Exercises ::
1 - Answer these questions using the essay on Malik Bennabi's thought:
(a) With what was tradition mainly identified?
(b) What orientation does the essay say characterized reason and science in Western modernity and constituted their problem?
(c) What did the process of rationalization result in?
2 - Extend the essay on Malik Bennabi's thought by writing what follows its final paragraph.

Document excerpt ::
== == ==
Religion, Society, and Culture in Malik Bennabi’s Thought: Modernity and Beyond PDF Print E-mail

Mohamed El-Tahir El-Mesawi

One major feature of the forces that unleashed the phenomenon of modernity was those forces’ antagonism to tradition in all its forms. Tradition was mainly identified with religion. This meant that an utterly uncompromising crusade had to be waged against religion and the church – its formal and institutional embodiment – so that modernity’s program to de-traditionalize society and culture could be implemented.

Regardless oDr. Tahirf the multiple factors that were in play and that finally shaped the historical destiny and cultural character of Europe from the seventeenth to the twentieth century, reason and science emerged as the crowned twins with whom ultimate authority should rest. The reason that was now claiming universality for its principles and dictates was one whose bêtes noires – tradition, authority, emotion, example, etc. – had to be confronted and fiercely combated.2 As for science, it found its model in physics as philosophically conceptualized by Descartes and mathematically formulated by Newton in terms of his clock-like, self-sufficient universe.

Accordingly, beliefs and values could only be sanctioned if they pass the test of reason and science. Reality and truth are only what can be vindicated by the canons of reason and measured by the yardstick of science. This is all well and fine, but it is not the actual problem. Indeed, throughout its age-long experience mankind has always resorted to reason and science, no matter how both reason and science might have been conceived in different civilizations and by different peoples. Humans throughout their long history have done so in order to vindicate their beliefs and values, to understand their position in the world, to comprehend reality and truth, to regulate the affairs of their life, and to deal with nature and the different realms of existence.

What has really characterized reason and science within the context of Western modernity and constituted their problem at the same time, is their reductionist secular and materialistic orientation. Driven by a desire to free values from the parochialism that allegedly surrounded them in so-called pre-modern societies and cultures, the process of rationalization resulted in the deconsecration of values and desacralization of life. Due to a strong drive to demystify and control nature and attain certainty in knowing it, science ended up limiting nature to physical phenomena and equating the latter with the quantifiable that can and must ultimately be subsumed under precise mathematical equations.
== == ==
(Word and element locating data)
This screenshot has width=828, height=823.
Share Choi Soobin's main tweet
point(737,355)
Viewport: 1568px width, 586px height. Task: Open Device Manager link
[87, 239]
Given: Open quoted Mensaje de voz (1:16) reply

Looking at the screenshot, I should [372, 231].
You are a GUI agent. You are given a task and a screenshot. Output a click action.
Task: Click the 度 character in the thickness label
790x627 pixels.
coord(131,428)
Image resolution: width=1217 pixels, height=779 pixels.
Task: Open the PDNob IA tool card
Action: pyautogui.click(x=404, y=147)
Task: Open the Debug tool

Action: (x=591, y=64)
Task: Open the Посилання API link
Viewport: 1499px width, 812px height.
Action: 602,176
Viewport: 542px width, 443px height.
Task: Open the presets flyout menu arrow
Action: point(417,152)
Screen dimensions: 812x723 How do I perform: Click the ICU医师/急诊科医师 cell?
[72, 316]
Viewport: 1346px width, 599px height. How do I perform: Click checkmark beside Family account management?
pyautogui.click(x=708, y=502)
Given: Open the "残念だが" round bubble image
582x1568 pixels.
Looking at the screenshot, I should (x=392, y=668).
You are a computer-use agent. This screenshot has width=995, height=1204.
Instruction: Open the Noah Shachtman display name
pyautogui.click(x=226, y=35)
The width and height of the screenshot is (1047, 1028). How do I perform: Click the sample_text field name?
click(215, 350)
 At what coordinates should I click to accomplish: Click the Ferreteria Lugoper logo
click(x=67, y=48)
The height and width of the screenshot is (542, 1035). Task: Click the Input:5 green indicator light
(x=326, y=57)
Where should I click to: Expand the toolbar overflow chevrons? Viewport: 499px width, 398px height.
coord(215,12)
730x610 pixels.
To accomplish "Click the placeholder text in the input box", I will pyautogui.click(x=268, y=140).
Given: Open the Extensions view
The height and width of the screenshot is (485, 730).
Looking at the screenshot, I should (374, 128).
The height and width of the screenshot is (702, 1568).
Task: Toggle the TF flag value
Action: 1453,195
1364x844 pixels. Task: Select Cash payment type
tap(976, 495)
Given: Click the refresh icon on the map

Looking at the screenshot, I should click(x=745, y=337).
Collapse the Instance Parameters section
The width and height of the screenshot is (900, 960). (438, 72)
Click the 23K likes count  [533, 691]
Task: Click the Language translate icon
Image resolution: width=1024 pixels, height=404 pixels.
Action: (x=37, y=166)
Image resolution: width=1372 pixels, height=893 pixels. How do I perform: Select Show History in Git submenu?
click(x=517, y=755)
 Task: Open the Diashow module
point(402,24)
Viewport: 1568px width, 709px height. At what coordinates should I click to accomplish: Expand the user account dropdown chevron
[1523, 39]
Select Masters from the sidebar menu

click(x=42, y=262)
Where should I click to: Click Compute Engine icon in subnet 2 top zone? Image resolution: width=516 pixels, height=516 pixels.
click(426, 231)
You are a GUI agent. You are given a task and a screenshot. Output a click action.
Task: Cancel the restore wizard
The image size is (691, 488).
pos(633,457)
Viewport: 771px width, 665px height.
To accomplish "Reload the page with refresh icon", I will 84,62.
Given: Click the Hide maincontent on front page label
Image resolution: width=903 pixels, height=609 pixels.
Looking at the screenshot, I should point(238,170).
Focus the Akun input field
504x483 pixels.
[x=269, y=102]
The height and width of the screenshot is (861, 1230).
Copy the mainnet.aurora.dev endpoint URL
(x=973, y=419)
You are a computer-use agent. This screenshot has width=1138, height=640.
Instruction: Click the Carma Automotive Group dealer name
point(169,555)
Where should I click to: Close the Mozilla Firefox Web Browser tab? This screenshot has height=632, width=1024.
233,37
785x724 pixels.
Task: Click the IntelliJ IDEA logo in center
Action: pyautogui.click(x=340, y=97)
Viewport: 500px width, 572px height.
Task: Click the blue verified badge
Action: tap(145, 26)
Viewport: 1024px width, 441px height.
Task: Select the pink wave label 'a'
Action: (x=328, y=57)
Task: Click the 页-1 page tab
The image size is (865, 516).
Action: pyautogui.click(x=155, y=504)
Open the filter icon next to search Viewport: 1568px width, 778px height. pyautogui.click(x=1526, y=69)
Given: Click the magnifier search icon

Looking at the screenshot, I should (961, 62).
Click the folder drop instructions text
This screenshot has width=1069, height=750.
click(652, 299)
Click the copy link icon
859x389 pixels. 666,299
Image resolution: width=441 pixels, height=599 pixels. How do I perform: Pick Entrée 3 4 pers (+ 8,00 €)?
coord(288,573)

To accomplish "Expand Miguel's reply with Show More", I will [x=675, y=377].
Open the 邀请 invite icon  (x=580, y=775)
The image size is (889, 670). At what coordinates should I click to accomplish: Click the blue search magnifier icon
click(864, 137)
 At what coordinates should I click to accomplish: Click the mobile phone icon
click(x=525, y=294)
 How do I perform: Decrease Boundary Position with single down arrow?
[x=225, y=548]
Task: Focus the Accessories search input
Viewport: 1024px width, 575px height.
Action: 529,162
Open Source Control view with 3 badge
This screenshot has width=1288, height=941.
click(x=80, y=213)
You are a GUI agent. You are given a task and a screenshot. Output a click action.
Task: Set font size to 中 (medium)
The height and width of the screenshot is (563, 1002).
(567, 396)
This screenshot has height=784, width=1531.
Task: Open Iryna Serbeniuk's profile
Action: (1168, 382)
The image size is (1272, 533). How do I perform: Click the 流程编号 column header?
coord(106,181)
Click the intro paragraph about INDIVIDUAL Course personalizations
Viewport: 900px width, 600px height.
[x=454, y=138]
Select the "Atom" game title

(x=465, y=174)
== == ==
Replies ::
1 -
(a) Religion.
(b) A reductionist secular and materialistic orientation.
(c) The deconsecration of values and the desacralization of life.

2 -
Thus, reason, with its universal canons and ontological principles as advocated by early philosophical theorists of modernity such as Descartes, was progressively receding in favor of a conception of human rationality in which it was narrowly identified with science. The narrowing of human rationality and reason was based on “the enormous metaphysical assumption that the reality to which science has access is the whole of reality.” This means that human beings “have no other source of knowledge nor any other means of reasoning.” A doctrine or ideology of scientism thus emerged whose first victim was universal reason itself. Likewise, human rationality had to be “subordinated to contemporary science whatever it may happen to be saying.” It followed from this that philosophy and rationality became “the handmaiden of science rather than its rational underpinning.” This, indeed, was a major development of modernity towards reductionism in human knowledge and vision of the world. This reductionism sought to bring “everything down to the level of physical explanation.”3 By reducing rationality from a holistic outlook to a physicalist conception of the world and reality and by making reason a mere instrument of science as patterned after physics, modernity left the door wide open to relativism in the various aspects of thought and life.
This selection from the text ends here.